Living without hope

A few weeks ago I had the opportunity of speaking on the radio about depression and coincidentally an article I wrote appeared in a newspaper the same week. I reacted to all this in a very Irish way by becoming deeply worried that people would think I was showing off by mentioning all this on social media. I also felt very exposed after it all and a few wanky comments online really got to me. My choice to put myself out there, I know; but still, I started to wonder if I was doing the right thing.

A few events since then have made me sure that writing about my depression is not only the right thing to do, but also something I am determined to persevere with, no matter how uncomfortable it may make me feel at times.

A dear friend told me of a young girl who’d committed suicide; a high-profile sports personality in Australia took his own life; and I received an email through my website from a bewildered father whose daughter died by her own hand and who was trying to make sense of it all. These are a number of ways of saying “suicide”; none of them easy, and none of them comfortable to write about. It’s very difficult even to broach this without running the risk of offending somebody… but I think it’s a risk worth taking.

When I write about feeling low or depressed or going through a bad patch, I will inevitably have been feeling suicidal most of those days. I believe the technical term for this is ‘suicidal ideation’, having suicidal thoughts quite a lot of the time. This doesn’t mean I’m not afraid of dying; I am just as afraid as anybody else. Personally, the preoccupation with suicide is less of a wish to be dead and more of a desperate wish to stop living. It sounds silly to distinguish between those things, I know: there is no in-between. Depression causes mental anguish, and the pain inside can literally be unbearable, so for me the desire to die is a desperate wish to make the pain stop. Unfortunately, this pain is most likely to hit when you are at your most vulnerable: in the middle of the night, or first thing in the morning, or when you are alone with nobody there to reach out to.

Here’s what I have learned along my way through the depths of despair, and from coming back out again. You must learn how to become your own best friend and talk yourself down from that ledge in times of crisis. I have literally walked around my flat talking to myself in floods of tears and telling myself to hold on. Holding on is all you can do when the pain overwhelms you; cling on and know that the moment will pass. Sometimes when life becomes overwhelming I need to take it minute by minute, and then hour by hour until the panic subsides. In that vulnerable moment, it is very hard to see a way out of the darkness… but I do know it will come. I take comfort from knowing I am not alone. None of us is truly alone. There is help out there.

Depression is so dangerous because it takes your hope away; it blocks out all the light and you can only see darkness ahead. This is why we need to tackle it together and make sure that all of us – and young people in particular – are educated to look after our mental health as well as our physical health. We often don’t realise there is a problem until it’s too late. That’s why we need to start talking (and keep talking) about depression and trying to prevent suicide.

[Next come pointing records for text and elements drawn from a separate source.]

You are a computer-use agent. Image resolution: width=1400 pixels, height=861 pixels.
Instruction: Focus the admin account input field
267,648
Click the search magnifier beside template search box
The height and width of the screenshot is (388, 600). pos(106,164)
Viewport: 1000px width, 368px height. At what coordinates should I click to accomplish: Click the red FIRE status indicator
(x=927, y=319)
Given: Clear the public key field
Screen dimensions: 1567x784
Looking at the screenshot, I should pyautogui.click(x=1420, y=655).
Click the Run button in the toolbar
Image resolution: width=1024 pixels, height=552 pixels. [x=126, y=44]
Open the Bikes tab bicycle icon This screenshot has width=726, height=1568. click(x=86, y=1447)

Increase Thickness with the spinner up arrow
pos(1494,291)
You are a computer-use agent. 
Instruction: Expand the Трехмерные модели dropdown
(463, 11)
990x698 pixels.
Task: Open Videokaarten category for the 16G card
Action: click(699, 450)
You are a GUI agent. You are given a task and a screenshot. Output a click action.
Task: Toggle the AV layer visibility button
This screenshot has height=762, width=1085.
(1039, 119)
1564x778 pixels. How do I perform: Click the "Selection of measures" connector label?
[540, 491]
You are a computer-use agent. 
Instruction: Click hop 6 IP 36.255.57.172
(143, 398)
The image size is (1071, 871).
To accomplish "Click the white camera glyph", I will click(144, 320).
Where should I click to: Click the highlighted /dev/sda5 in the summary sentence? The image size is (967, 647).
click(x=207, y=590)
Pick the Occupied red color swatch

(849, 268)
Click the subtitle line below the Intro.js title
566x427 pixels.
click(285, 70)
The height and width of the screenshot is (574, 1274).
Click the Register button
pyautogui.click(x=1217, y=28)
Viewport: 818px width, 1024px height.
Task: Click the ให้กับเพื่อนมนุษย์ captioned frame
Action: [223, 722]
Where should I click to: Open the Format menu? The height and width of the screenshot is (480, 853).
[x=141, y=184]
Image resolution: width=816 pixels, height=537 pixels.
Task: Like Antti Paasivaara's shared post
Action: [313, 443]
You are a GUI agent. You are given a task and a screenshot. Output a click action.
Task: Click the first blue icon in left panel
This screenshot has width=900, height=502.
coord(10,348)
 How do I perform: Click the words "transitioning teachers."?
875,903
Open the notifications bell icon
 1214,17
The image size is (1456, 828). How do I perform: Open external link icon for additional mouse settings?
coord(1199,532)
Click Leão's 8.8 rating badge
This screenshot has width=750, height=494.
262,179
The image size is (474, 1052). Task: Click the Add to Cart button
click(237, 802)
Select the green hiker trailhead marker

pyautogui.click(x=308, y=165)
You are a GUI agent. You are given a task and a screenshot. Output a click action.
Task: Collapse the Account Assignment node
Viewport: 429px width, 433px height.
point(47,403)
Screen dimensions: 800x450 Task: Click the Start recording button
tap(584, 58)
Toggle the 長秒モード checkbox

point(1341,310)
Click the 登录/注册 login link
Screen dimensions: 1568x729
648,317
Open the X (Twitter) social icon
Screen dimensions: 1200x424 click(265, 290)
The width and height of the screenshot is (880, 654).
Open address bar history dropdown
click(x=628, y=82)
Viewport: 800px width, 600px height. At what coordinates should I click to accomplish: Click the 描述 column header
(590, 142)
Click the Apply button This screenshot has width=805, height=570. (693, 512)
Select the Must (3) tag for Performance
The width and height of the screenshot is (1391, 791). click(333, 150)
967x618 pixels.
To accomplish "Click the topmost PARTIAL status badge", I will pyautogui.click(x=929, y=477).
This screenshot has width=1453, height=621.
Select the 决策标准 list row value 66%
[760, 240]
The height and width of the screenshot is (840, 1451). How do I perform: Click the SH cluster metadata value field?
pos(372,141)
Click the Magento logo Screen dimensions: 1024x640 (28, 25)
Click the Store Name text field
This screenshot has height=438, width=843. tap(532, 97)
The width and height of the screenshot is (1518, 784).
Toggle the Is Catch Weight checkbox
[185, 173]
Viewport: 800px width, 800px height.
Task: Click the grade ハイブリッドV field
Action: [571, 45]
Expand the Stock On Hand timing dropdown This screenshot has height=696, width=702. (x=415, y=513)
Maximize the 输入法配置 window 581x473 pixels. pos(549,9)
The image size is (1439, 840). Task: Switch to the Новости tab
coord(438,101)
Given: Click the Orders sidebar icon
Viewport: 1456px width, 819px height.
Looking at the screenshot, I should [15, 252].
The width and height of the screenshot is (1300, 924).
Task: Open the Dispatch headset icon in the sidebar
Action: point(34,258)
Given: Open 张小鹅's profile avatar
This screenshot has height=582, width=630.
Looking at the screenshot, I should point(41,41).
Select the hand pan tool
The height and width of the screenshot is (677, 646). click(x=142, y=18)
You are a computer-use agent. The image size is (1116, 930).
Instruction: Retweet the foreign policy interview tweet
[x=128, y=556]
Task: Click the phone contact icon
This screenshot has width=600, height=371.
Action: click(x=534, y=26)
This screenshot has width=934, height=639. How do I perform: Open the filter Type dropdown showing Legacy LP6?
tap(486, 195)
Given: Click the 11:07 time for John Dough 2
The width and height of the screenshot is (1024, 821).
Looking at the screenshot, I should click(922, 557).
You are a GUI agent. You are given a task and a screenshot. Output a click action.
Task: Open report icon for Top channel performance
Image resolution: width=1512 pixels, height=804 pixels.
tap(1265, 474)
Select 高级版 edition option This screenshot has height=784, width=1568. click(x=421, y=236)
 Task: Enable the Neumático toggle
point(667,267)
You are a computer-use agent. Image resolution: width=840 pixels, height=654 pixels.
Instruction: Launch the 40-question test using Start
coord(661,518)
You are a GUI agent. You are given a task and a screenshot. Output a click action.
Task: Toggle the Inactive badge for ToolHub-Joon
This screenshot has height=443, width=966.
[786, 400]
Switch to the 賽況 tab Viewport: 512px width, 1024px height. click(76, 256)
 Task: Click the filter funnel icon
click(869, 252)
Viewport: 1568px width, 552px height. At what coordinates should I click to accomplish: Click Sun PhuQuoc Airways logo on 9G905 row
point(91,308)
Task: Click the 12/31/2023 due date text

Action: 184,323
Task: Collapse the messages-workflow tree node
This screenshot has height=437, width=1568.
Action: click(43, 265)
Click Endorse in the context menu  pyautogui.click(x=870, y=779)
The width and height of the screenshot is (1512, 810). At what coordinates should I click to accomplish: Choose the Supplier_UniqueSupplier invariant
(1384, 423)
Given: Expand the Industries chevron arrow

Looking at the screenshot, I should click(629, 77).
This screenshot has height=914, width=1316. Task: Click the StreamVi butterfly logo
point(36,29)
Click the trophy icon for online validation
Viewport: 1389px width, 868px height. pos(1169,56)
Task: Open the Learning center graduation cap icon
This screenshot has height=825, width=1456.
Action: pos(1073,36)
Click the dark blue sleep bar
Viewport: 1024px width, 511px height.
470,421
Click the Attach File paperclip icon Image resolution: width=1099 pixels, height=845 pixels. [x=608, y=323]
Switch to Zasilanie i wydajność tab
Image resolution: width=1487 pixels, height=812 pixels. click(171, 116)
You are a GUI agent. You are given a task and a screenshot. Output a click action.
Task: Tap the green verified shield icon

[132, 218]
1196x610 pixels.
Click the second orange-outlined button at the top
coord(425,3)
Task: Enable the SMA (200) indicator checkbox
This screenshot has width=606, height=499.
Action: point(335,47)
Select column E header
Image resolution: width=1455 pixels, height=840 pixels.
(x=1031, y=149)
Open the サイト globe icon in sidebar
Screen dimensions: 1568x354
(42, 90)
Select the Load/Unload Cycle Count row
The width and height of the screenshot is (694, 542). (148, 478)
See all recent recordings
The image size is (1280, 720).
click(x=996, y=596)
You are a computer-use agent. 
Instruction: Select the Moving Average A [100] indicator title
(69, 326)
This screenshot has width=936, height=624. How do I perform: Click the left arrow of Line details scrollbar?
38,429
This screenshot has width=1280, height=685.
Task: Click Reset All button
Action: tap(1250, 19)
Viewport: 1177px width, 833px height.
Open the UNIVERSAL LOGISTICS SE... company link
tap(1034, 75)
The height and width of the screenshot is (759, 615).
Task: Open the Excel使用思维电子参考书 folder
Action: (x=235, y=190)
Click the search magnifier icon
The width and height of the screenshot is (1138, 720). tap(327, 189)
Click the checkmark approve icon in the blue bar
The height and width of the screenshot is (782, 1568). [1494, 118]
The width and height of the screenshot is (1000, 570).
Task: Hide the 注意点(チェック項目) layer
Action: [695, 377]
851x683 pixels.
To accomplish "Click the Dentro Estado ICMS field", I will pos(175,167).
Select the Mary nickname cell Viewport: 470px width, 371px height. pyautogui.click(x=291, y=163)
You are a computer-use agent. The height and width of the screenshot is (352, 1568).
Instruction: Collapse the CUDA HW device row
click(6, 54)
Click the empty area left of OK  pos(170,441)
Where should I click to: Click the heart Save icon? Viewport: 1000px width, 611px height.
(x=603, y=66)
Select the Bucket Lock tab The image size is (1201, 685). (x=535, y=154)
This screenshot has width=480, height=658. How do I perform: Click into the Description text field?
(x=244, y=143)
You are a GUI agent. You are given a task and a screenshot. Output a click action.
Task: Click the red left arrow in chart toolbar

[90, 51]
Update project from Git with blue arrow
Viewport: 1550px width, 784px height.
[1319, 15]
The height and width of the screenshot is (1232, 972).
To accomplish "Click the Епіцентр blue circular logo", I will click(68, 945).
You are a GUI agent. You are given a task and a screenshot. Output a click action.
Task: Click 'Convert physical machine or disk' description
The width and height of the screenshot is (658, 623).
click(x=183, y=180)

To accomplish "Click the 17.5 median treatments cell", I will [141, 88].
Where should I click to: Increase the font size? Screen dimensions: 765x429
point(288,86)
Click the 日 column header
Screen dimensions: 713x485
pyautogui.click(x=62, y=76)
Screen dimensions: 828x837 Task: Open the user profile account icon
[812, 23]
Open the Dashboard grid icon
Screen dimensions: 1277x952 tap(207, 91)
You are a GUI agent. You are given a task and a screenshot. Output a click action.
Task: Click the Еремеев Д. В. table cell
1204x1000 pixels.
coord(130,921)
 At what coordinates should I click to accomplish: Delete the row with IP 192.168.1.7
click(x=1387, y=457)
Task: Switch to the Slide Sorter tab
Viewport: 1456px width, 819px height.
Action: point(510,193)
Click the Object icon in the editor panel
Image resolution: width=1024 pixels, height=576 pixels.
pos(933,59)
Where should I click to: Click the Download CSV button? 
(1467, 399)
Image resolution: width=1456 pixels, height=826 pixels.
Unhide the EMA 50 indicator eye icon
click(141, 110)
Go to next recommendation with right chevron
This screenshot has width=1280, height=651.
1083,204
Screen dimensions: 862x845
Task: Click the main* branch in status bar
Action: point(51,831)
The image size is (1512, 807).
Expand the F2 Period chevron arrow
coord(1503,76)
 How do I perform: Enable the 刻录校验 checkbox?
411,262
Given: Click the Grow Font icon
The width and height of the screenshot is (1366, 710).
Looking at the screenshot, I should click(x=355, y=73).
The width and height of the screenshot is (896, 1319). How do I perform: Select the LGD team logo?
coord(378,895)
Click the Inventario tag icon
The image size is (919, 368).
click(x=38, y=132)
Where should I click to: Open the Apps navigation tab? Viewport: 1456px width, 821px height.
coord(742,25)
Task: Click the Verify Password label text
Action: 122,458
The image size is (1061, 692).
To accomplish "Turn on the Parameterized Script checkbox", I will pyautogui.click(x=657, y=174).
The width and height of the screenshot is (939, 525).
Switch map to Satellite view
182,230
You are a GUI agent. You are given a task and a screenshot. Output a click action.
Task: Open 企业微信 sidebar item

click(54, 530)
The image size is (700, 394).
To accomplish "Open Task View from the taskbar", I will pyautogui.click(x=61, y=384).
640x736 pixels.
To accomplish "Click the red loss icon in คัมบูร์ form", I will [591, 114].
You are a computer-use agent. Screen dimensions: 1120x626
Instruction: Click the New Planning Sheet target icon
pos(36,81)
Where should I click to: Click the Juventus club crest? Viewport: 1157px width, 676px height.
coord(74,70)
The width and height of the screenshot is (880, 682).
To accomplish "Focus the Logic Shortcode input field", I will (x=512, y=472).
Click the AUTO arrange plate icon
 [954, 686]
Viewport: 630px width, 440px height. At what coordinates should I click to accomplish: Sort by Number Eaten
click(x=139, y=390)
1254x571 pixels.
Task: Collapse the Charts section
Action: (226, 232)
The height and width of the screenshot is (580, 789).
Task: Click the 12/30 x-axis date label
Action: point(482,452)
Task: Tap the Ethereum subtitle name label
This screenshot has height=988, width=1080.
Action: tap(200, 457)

For me, the key is to try to take away some of the mental anguish that causes people to become suicidal. Asking for help is nothing to be ashamed of, and I will keep repeating this because I truly believe it. Life can be tough and lonely and difficult but it’s the only option we have. Little things can bring light in the darkness. This past week, I’ve had moments of happiness brought about by a hug from a friend, a cuddle from a friend’s baby, and a joyful tail wag from a dog. They made life feel worthwhile.

If you are reading this and feel alone, please reach out for help. Though it can be scary, in my experience, friends and family want to know how you’re feeling and to be there for you. And of course, the Samaritans are there to listen at any time of day. I’ve been there, I know exactly how you feel, and I know you can make it through to the other side.